En ilginç olanı Kaptan Kidd hakkındaki efsanenin ölümünden sonra ortaya çıkmasıdır. Kariyeri boyunca birçok meslektaşı ve amiri, onun korsanlık yetkilerini aştığından ve korsanlıkla uğraştığından şüpheleniyordu. Eylemlerine dair inkar edilemez kanıtlar ortaya çıktıktan sonra, Kidd'i Londra'ya geri döndürmesi beklenen askeri gemiler ona gönderildi. Kendisini neyin beklediğinden şüphelenen Kidd'in, New York kıyılarındaki Gardines Adası'na anlatılmamış zenginlikleri gömdüğü iddia edildi. Bu hazineleri sigorta ve pazarlık aracı olarak kullanmak istiyordu.
İngiliz mahkemesi gömülü hazine hikayelerinden etkilenmedi ve Kidd darağacına mahkum edildi. Hikayesi böylece aniden sona erdi ve bir efsane ortaya çıktı. Kaptan Kidd'in en ünlü korsanlardan biri haline gelmesi, korkunç soyguncunun maceralarıyla ilgilenen yazarların çabaları ve becerileri sayesinde oldu. Gerçek eylemleri, o zamanın diğer deniz soyguncularının görkeminden önemli ölçüde düşüktü.
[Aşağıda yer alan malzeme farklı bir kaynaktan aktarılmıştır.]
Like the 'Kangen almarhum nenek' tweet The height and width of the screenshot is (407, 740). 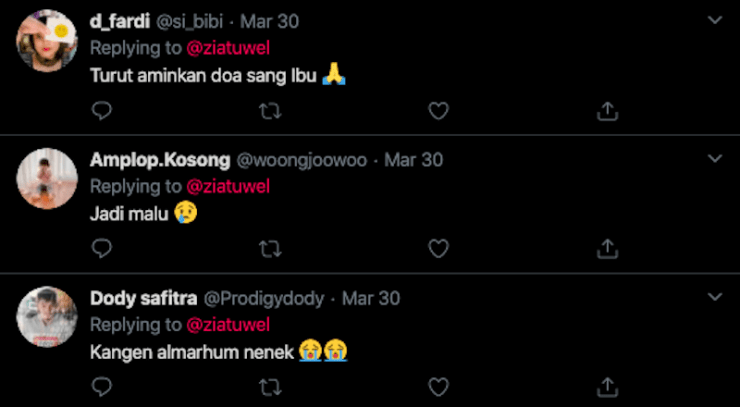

Faaliyet dönemi: 1719-1722
Bölgeler: Kuzey Amerika'nın doğu kıyısından Afrika'nın doğu kıyısına kadar.
Nasıl öldü: İngiliz filosuna karşı yapılan bir savaş sırasında atılan topla öldürüldü.
Neyle ünlü: En başarılı korsan olarak kabul edilebilir.
Bartholomew Roberts en ünlü korsan olmasa da yaptığı her işte en iyisiydi. Kariyeri boyunca 470'den fazla gemiyi ele geçirmeyi başardı. Hint ve Atlantik Okyanuslarının sularında faaliyet gösterdi. Gençliğinde bir ticaret gemisinde denizciyken gemisi ve tüm mürettebatı korsanlar tarafından ele geçirildi.
Yön bulma becerileri sayesinde Roberts, rehine kalabalığının arasından sıyrıldı. Bu nedenle kısa sürede gemilerini ele geçiren korsanlar için değerli bir kaynak haline geldi. Gelecekte, onu deniz soyguncularından oluşan bir ekibin kaptanı olmasına yol açacak inanılmaz bir kariyer yükselişi bekliyordu.
Zamanla Roberts, dürüst bir çalışanın sefil hayatı için mücadele etmenin tamamen anlamsız olduğu sonucuna vardı. O andan itibaren sloganı, kısa bir süre için ama kendi zevkiniz için yaşamanın daha iyi olduğu ifadesiydi. 39 yaşındaki Roberts'ın ölümüyle korsanlığın altın çağının sona erdiğini rahatlıkla söyleyebiliriz.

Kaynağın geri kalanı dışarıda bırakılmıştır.